Dans ce dernier poème, elle nous demande de prier. Le pouvons-nous toujours ? Non ! Alors, le texte ci-après peut, parfois, être aussi une aide précieuse :
JE NE SAIS PAS PRIER
Seigneur, je ne sais pas prier.
Ma plus grosse difficulté,
C’est que je n’y pense pas.
Lorsque j’y pense,
Je n’en ai plus envie.
Lorsque j’y pense et que j’en ai envie,
Je n’en trouve plus le temps.
Lorsque j’en ai le temps
Et que j’y pense et que j’en ai envie,
Alors je ne sais plus m’y prendre.
C’est très compliqué, Seigneur, de te prier.
Comme c’est curieux,
Il me semble que je viens d’entendre ta voix,
Seigneur.
Au plus profond de moi,
Tu me disais ceci :
Si tu veux prier,
Prends simplement le temps de me dire :
« Notre Père ».
Avoue que cela n’est pas bien difficile
Et je t’assure que cela me suffit.
Le poème suivant montre aussi que ceux qui partent sont préparés à ce départ :
Si je meurs
Et te laisse ici un moment,
Ne passe pas,
Comme d’autres affligés,
De longues heures en pleurs
Auprès de la poussière silencieuse…
Pour moi,
Continue à vivre et à sourire…
Donne vaillance à ton cœur
Et fermeté à ta main tremblante
Et offre ton réconfort
A d’autres cœurs que le tien.
Achève pour moi ces tâches que je chérissais
Et peut-être ainsi pourrais-je te réconforter ?

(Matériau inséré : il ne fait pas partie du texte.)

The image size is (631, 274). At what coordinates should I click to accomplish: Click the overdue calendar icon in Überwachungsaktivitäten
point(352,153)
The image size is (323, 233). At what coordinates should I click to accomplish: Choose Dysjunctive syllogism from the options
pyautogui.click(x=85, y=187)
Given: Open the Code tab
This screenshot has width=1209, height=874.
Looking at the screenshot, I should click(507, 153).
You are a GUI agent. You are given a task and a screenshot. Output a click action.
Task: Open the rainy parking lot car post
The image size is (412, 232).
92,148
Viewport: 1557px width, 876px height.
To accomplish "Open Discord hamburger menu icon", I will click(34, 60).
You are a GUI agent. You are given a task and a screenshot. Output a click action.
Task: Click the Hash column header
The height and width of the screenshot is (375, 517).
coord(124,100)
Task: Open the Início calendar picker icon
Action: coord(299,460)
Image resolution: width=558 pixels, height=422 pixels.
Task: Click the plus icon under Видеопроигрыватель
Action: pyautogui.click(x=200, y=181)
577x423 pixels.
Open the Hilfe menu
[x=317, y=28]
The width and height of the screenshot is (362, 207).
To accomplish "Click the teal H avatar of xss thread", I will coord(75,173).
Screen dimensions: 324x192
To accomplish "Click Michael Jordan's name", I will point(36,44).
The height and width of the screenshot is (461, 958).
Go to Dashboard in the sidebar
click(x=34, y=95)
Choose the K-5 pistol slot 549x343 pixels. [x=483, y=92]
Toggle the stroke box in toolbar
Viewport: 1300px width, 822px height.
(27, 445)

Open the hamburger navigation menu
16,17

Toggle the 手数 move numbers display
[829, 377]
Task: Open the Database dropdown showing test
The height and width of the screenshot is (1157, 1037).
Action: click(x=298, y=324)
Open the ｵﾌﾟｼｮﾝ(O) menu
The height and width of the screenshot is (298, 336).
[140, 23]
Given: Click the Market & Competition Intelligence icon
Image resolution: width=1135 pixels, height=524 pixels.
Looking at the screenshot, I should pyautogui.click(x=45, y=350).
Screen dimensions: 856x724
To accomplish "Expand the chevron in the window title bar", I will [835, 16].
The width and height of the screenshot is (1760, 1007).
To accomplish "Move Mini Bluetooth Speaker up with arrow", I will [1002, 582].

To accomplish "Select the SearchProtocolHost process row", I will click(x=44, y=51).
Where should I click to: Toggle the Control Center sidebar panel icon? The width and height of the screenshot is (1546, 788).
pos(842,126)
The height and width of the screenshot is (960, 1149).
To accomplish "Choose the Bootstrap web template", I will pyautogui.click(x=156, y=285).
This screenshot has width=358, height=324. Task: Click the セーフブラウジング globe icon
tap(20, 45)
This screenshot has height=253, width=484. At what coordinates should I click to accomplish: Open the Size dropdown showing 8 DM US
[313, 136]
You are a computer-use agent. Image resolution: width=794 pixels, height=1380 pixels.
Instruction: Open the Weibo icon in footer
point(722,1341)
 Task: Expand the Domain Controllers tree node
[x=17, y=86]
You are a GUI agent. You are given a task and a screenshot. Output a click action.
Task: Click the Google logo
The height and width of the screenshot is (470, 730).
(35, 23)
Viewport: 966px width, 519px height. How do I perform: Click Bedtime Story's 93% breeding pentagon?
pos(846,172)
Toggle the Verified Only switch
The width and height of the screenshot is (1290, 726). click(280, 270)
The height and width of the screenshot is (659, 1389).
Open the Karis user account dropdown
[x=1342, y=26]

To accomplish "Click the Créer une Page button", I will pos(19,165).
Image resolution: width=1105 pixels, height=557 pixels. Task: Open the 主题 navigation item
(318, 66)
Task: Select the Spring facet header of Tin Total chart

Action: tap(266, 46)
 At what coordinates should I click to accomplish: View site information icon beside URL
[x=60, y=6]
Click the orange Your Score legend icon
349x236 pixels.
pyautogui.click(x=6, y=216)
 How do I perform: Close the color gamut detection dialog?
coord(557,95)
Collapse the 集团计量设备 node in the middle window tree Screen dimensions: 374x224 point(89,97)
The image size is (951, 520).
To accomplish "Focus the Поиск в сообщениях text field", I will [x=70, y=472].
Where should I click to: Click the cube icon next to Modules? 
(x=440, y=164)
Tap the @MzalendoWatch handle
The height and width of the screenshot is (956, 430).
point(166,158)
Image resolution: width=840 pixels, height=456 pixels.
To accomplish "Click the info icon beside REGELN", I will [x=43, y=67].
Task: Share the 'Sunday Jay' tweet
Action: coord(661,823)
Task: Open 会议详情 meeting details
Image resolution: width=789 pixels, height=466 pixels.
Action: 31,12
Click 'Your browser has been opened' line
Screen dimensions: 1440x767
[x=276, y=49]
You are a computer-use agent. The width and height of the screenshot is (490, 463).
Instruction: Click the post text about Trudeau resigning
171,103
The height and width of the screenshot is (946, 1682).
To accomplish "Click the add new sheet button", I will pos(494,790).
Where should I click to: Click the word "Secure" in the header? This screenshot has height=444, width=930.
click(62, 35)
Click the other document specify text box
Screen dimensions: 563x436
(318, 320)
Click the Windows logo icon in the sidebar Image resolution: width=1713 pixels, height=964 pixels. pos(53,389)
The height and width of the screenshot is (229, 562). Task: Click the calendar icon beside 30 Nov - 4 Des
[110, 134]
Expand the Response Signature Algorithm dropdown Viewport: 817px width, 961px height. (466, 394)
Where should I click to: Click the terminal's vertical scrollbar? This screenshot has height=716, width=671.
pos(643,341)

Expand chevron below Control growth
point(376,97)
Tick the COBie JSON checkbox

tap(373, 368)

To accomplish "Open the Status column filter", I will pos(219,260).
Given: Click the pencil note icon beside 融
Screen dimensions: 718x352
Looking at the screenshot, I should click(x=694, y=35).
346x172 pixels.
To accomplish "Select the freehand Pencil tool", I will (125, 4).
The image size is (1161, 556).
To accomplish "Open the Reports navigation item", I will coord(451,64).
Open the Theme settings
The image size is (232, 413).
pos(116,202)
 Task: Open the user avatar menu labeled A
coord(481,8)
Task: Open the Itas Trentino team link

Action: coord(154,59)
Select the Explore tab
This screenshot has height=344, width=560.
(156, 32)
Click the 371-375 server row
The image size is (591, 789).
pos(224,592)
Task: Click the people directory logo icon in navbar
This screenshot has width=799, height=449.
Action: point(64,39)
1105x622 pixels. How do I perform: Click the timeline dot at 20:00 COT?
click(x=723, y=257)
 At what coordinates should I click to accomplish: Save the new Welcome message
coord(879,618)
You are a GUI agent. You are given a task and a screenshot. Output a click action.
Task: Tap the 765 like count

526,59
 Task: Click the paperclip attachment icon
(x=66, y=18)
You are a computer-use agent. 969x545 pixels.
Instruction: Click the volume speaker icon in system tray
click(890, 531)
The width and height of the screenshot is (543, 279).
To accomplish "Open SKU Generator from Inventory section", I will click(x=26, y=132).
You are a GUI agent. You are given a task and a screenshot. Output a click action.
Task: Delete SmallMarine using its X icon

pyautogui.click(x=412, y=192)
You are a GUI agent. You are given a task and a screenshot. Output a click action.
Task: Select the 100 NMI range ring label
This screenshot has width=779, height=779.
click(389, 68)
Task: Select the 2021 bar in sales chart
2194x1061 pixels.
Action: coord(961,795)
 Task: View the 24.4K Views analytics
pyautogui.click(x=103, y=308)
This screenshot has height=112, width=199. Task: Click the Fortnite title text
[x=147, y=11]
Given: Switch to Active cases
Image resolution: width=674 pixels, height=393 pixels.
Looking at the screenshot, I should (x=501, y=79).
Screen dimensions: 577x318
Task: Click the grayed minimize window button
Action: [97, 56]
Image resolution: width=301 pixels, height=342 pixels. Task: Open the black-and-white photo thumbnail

Ou cet autre, d’après Jules BEAUCARNE /
Mes amis, me voilà parti pour le pays de l’envers du décor… C’est vrai que la société est malade et il nous faut la remettre d’aplomb et d’équerre, par l’amour et l’amitié…
Sans vous commander, je vous demande d’aimer plus que jamais ceux qui sont proches ; le monde est une triste boutique et seuls, les cœurs purs doivent se mettre ensemble pour l’embellir et faire refleurir l’âme humaine.
Je vous assure que là où je suis maintenant, je resterai sur le pont, attentif à vous. Je serai un jardinier.
Oui, il n’est de vrai que l’amitié et l’amour.
En attendant, à vous autres, mes amis, je prends la liberté de vous écrire pour vous dire ce à quoi je pense aujourd’hui : je pense de toutes mes forces qu’il faut s’aimer à tort et à travers.